Any photos not otherwise credited are from the personal collection of Frank Passic, Albion Historian.
Morning Star, May 30, 2010, pg. 31
Be sure and attend our Memorial Day parade on Monday, and subsequent services at the Veteran’s Memorial Stage in Riverside Cemetery. Next year’s ceremony may be have to be different because the S. Superior St. bridge by the cemetery is scheduled to be removed and rebuilt in 2011.
We continue with our theme of “Albion, 100 years ago.” Week ending June 2, 1910. “Mrs. Tuchtenhagen sentenced. Gets 30 days in Jail and $100 costs for slandering Mrs. George McCartney. ‘If the costs are not paid, you will serve 45 days additional in the county jail’ Thus spoke Judge North to Mrs. Maude Tuchtenhagen of Homer Saturday afternoon in the circuit court room in Marshall in passing sentence upon her.”
Week ending June 9, 1910. “Farmhouse Burns Near Duck Lake. Acetylene Gas explosion sets fire to John Sine’s residence. Live coals in the ashes taken from a wood stove and thrown into a box in the cellar of John Sine’s fine farm residence a half mile south of Duck Lake in Clarence Township, caused an explosion of an acetylene gas plant, resulting in the destruction of the house by fire about 4:30 Monday afternoon. Mr. Sine has been especially unfortunate as far as fire is concerned, losing all his buildings by fire nine years ago, and another house the year following.”
“Complaints are coming in from residents of N. Eaton St. that the dogs are becoming plenty numerous in that neighborhood as well as more than sufficiently vicious, the frisky canines making a regular pastime of tearing up flower beds, gardens and lawns.”
Week ending June 16, 1910. “Jess Tuthill found in lake. Body found near dock at Montcalm Lake late Saturday night, Inquest tomorrow. Jesse Tuthill, a familiar character in this section, is no more, having met a sudden death late Saturday evening at Montcalm Lake near which he lived. It is the opinion of those who were on the scene that Mr. Tuthill came to his death through an attack of heart trouble, and fell into the shallow water, as it is improbable that he would have drowned in a foot of water.
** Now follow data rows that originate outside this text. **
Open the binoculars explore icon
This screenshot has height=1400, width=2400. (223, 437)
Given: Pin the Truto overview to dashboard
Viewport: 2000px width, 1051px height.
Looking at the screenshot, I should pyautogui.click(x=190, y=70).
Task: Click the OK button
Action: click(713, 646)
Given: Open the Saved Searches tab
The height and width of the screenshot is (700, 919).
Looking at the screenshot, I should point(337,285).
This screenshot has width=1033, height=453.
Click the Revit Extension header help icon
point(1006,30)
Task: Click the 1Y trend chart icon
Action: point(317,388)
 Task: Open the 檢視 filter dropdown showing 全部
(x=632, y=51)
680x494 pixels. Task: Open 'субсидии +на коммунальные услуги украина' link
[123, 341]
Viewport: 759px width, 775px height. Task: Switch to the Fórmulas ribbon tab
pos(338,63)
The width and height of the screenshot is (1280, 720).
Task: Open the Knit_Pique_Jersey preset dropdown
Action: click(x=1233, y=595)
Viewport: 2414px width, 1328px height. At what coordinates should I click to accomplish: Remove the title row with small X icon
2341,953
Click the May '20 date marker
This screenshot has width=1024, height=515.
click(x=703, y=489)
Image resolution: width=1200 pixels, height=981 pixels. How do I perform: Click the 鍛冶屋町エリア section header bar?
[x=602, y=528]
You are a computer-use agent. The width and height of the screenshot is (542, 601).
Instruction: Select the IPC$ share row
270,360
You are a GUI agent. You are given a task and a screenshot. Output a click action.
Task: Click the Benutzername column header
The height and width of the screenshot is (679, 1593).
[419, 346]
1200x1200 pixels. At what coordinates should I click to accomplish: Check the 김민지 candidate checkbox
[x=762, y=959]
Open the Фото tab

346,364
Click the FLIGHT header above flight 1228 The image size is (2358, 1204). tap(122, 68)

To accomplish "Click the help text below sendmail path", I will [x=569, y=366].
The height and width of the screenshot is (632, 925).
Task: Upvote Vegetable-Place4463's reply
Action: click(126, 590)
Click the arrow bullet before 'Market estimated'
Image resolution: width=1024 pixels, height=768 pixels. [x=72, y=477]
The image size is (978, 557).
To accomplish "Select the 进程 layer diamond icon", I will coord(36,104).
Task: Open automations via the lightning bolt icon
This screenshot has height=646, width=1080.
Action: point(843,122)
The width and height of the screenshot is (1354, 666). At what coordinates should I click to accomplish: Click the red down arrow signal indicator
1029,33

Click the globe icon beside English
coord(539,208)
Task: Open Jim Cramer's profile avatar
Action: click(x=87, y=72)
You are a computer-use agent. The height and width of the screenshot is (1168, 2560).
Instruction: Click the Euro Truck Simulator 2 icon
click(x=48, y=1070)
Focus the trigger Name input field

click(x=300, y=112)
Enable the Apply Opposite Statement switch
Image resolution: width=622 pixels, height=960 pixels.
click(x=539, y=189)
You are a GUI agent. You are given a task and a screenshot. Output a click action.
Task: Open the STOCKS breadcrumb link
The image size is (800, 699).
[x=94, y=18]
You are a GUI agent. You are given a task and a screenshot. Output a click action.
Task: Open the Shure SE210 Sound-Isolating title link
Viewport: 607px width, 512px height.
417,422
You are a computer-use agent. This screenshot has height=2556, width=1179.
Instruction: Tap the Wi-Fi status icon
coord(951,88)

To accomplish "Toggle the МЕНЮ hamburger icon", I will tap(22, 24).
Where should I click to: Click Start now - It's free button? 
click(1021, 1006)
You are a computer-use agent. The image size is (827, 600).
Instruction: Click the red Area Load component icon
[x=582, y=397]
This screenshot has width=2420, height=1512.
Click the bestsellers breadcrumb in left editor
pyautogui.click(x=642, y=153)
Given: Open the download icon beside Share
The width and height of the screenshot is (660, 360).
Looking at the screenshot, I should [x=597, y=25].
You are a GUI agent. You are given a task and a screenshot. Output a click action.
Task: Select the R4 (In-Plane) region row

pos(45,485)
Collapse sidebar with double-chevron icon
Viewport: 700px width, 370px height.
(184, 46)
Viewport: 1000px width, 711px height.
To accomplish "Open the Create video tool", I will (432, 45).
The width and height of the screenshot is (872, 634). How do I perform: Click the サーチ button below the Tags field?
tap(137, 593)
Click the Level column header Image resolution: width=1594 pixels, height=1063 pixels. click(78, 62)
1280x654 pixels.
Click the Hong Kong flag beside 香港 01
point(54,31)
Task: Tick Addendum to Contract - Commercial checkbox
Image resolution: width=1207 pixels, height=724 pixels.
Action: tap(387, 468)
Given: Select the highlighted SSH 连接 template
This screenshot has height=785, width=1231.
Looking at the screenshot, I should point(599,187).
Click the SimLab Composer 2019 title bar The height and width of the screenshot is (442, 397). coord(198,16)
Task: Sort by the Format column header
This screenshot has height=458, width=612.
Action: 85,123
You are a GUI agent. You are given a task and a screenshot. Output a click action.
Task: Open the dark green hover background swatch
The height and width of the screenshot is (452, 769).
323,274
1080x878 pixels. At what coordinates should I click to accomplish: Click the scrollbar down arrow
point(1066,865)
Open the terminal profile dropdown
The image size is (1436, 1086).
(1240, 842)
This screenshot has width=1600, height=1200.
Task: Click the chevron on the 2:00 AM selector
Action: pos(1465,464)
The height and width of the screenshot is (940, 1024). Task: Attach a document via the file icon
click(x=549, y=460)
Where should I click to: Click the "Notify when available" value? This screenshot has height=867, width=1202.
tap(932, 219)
No water was discovered in his lungs, which fact tends to confirm the theory of heart trouble. The victim had been drinking some during the afternoon and evening.”
“Pardon Signed for Charles R. Mains. Mr. H. F. Gilbert informs us that according to Charles R. Mains’ brother of Jackson, President Taft has signed a pardon releasing Charles R. Mains from the custody of the federal authorities in Washington DC and he would return to Calhoun Co. within a week or ten days. While he was conceded to be one of the most brilliant members of the Calhoun Co. bar, Charles Mains was the subject of such serious charges that he finally left Battle Creek, going to California and later to Alaska. In a quarrel over a mining claim, he shot a man, but it is stated in signing the pardon, President Taft took the ground that Mains had done so in self defense. Mr. Mains is now more than 50 years old and his confinement in the federal prisons has shattered him, mentally and physically.”
Week ending June 23, 1910. “Albion to get new post office. According to the Washington dispatched, Albion is in the bill for an appropriation of $70,000. This is gratifying news to Albion and particularly gratifying to the friends of Congressman Gardner, who feel that politically, this is a very wise move.”
“Those interested in the North Marengo cemetery, are requested to meet there Friday at 1 o’clock, and assist in burning the grass, as it is impossible to mow it. Albert Arman, president.”
“Marshal Cooper has two gangs of men at work on the streets of the city, one on Maple St., where they are preparing for a thorough grading of the roadbed, and the other on Dalrymple Boulevard putting in the grade for a new sidewalk between Erie and Mechanic St's. In addition to this, Lige Hoyt is busy cutting the noxious weeds about the streets and market place.”
Week ending June 30, 1910. “Battle Creek. Free Methodist or Baseball Fan? Free Methodists…who are in session here, claim to have just effected 40 cures of everything from dyspepsia to nervous prostration, during the past 24 hours. They followed the anointing idea of Bible times. The sick people gathered around an altar and were treated with olive oil, after which they received a blessing. They then walked away declaring that they had been cured of their ills. That church people have as much right to yell when they are moved by religious enthusiasm as baseball fans have when the home team makes a hit, was argued by Bishop A. Sellow of Jamestown, NY in an address before the Tri-State encampment of Free Methodists here last night. Bishop Sellow severely criticized the local police for their efforts to check the noisy enthusiasm of the encampment.